■ Input data:
Segment Open
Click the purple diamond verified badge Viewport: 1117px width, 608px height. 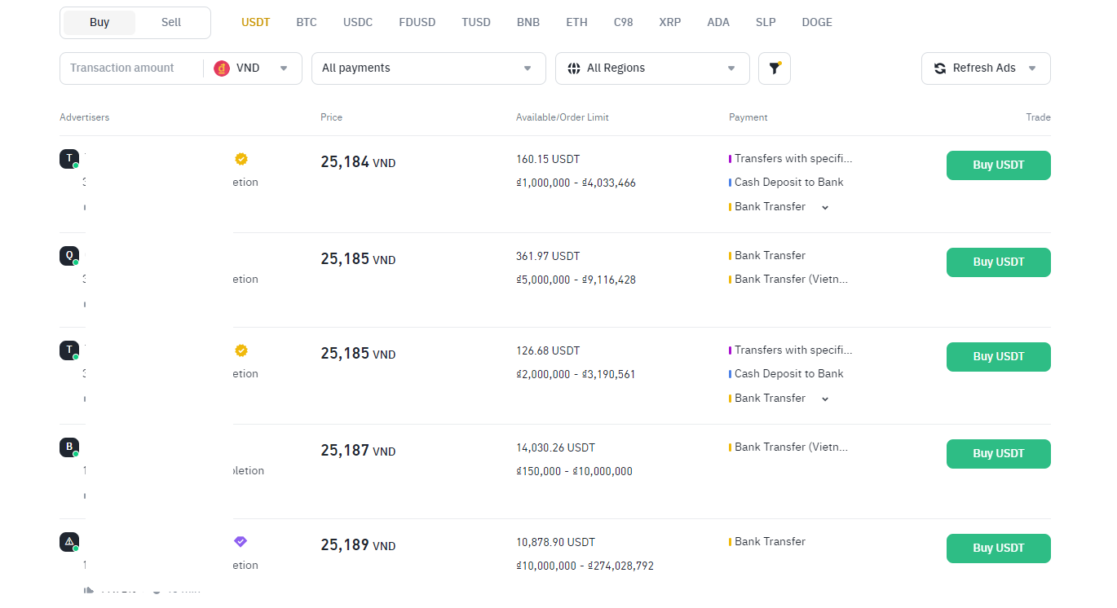pos(240,541)
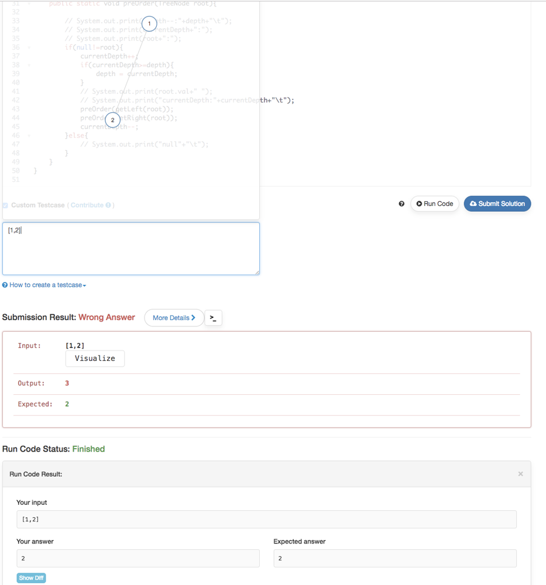This screenshot has height=585, width=546.
Task: Open More Details for the submission
Action: (x=174, y=318)
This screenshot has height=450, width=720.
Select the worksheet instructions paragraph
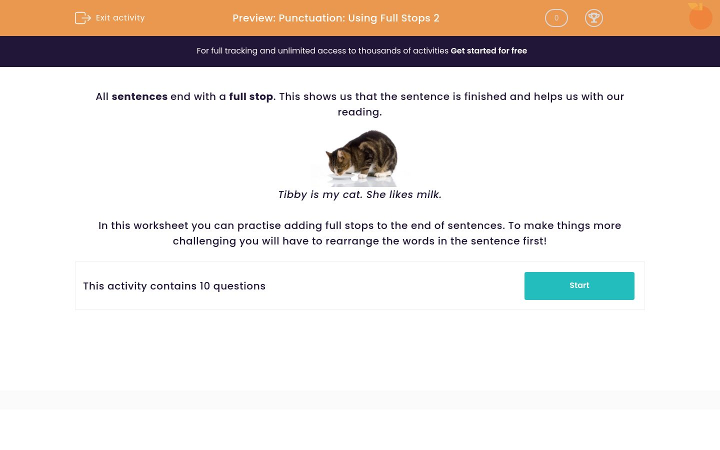click(360, 233)
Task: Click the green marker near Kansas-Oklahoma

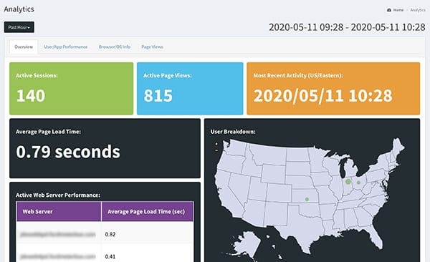Action: pos(307,199)
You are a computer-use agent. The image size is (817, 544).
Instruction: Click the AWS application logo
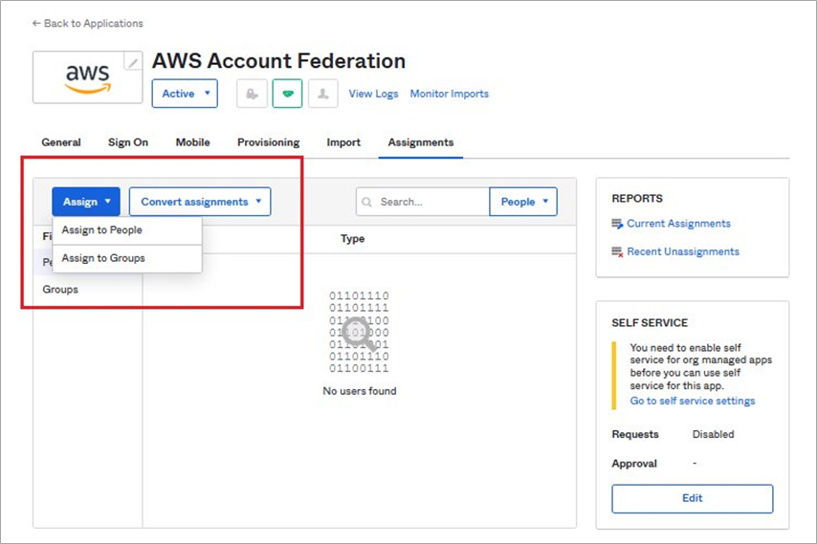pos(88,78)
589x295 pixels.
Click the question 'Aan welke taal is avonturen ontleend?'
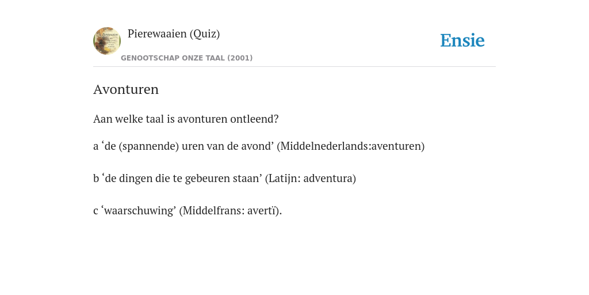[186, 119]
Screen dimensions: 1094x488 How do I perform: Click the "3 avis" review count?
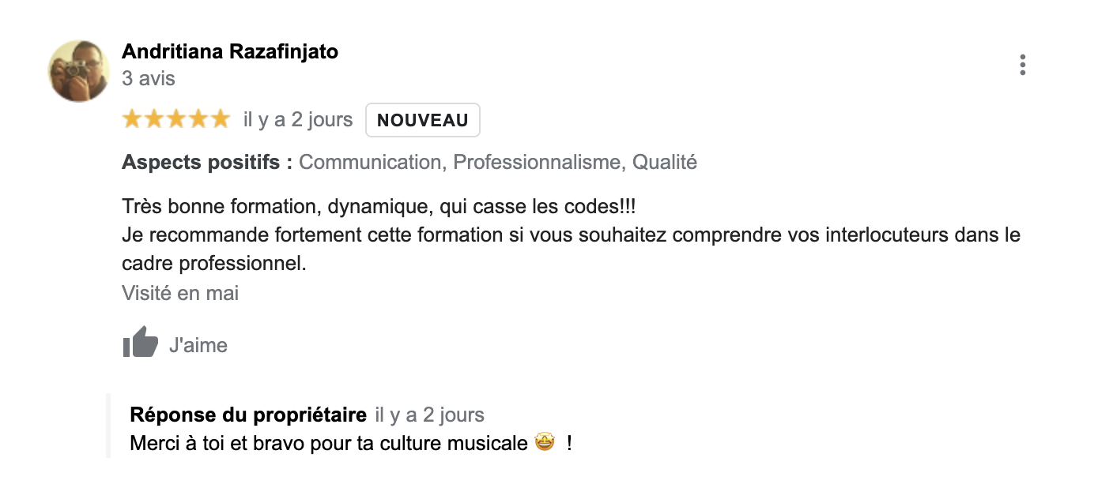[149, 79]
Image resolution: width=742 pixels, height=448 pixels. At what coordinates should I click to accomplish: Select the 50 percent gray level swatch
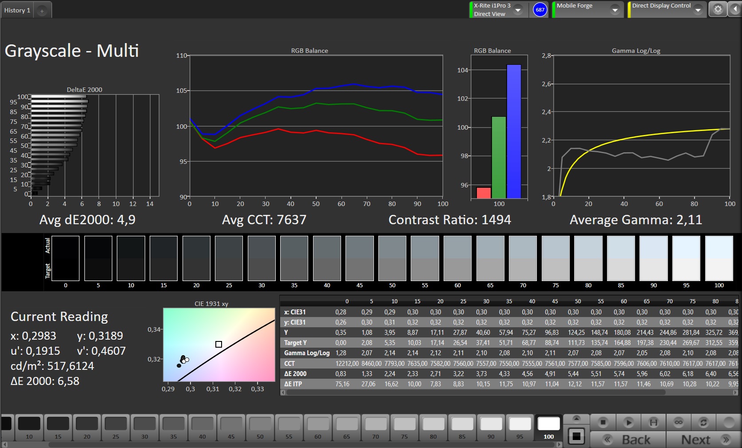coord(260,427)
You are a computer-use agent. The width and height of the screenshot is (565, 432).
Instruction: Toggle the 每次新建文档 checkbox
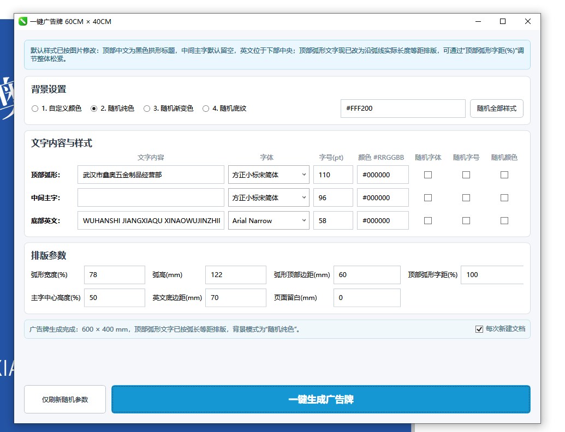tap(479, 329)
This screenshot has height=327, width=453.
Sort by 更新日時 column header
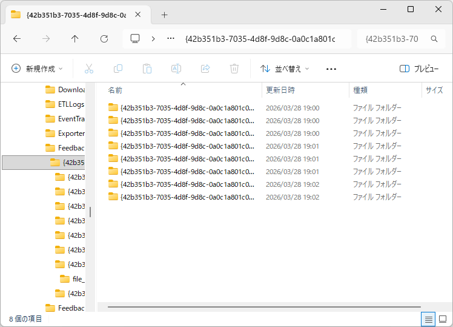pyautogui.click(x=280, y=90)
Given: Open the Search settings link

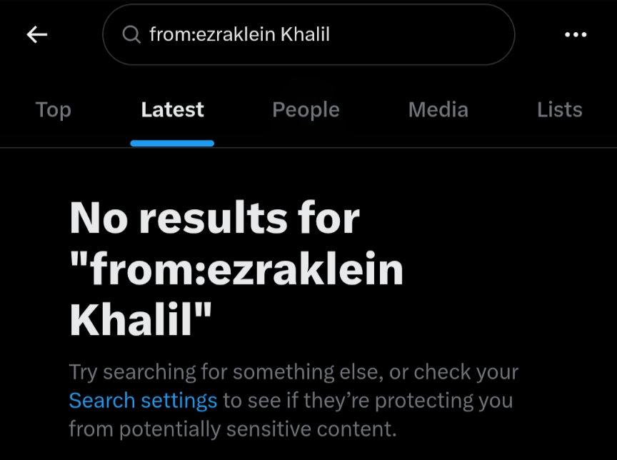Looking at the screenshot, I should click(143, 400).
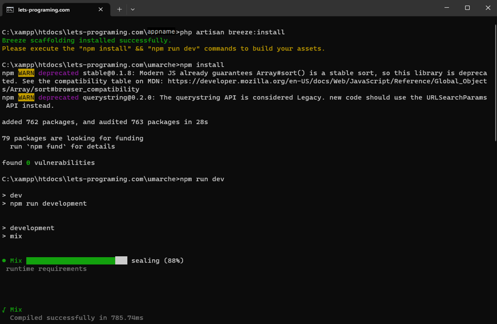Image resolution: width=497 pixels, height=324 pixels.
Task: Click the checkmark next to compiled Mix
Action: point(4,310)
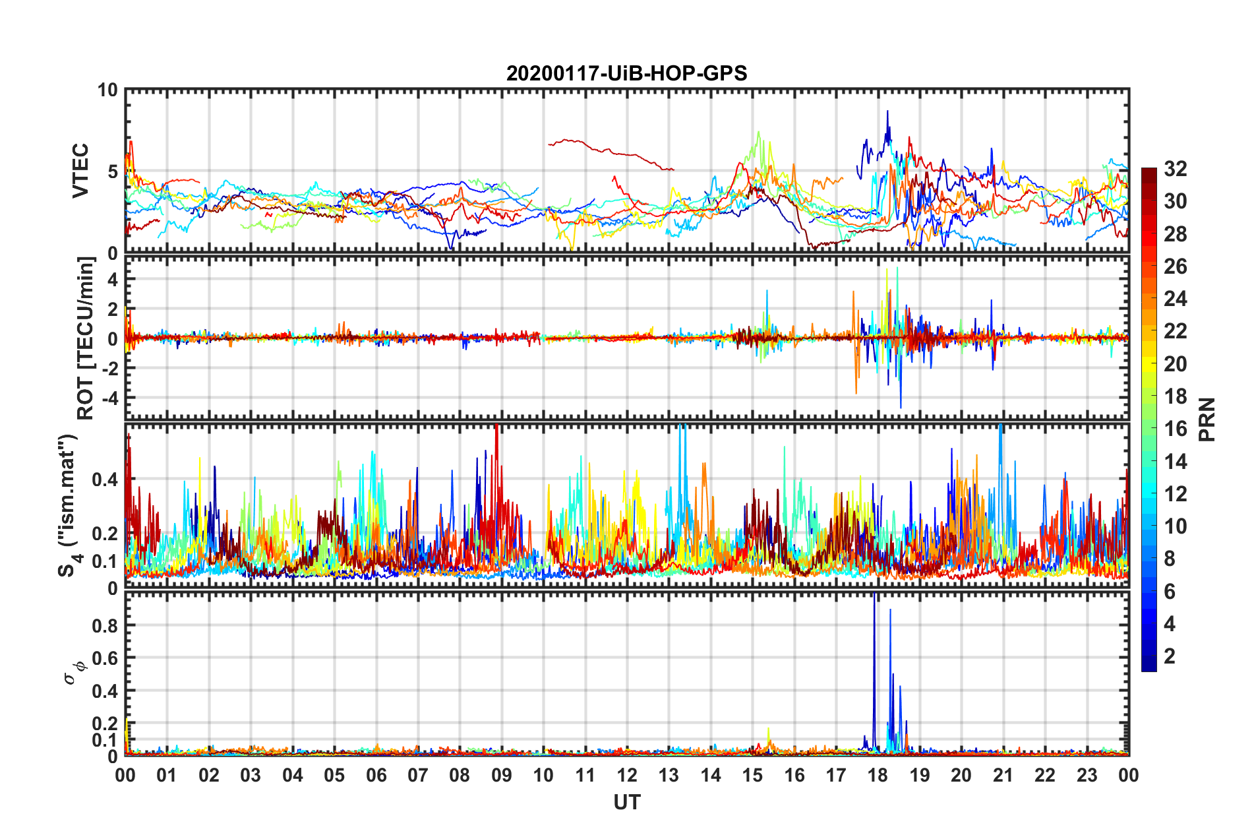Click the -4 tick on the ROT axis
1254x839 pixels.
[x=108, y=398]
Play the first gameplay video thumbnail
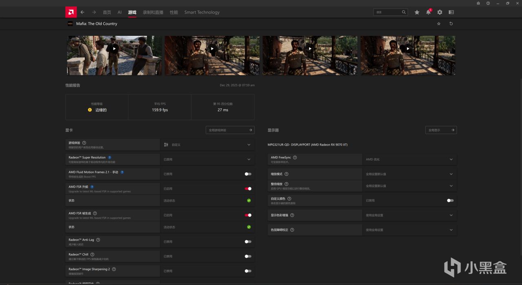 click(x=114, y=49)
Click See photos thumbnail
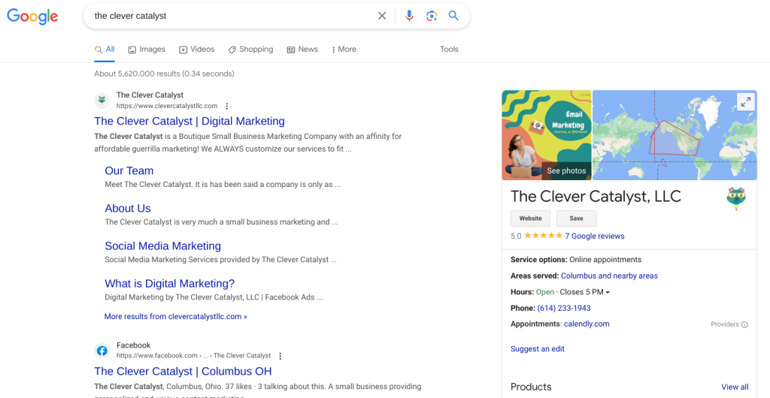This screenshot has height=398, width=770. point(565,170)
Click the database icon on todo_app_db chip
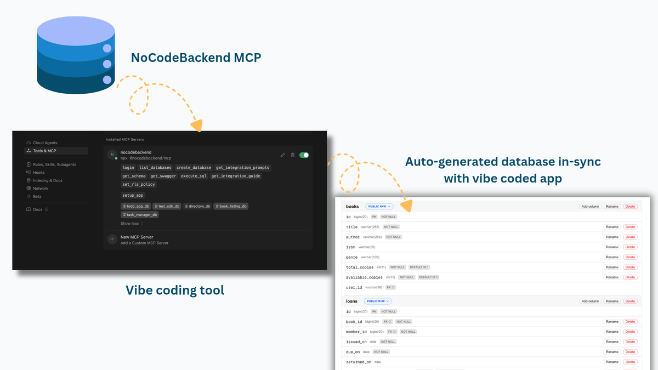The width and height of the screenshot is (658, 370). (124, 206)
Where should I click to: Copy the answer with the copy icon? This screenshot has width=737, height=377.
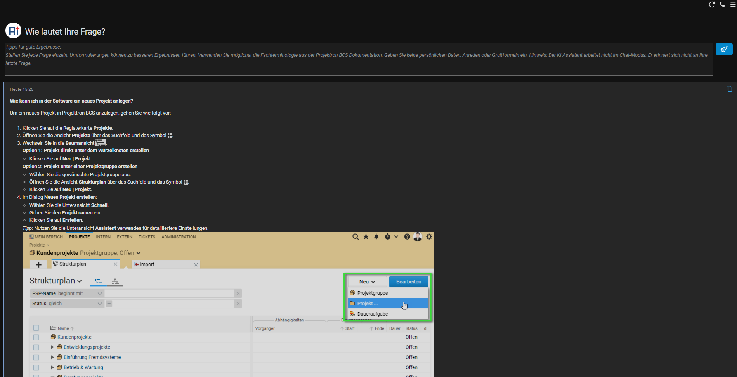coord(729,89)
Segment Closed
■ Assigned task: Which lines of the entries above contain the word "computer"? Copy each of them.

■ Task answer:
You are a computer-use agent. The image size is (817, 544).
You are a computer-use agent. The width and height of the screenshot is (565, 432).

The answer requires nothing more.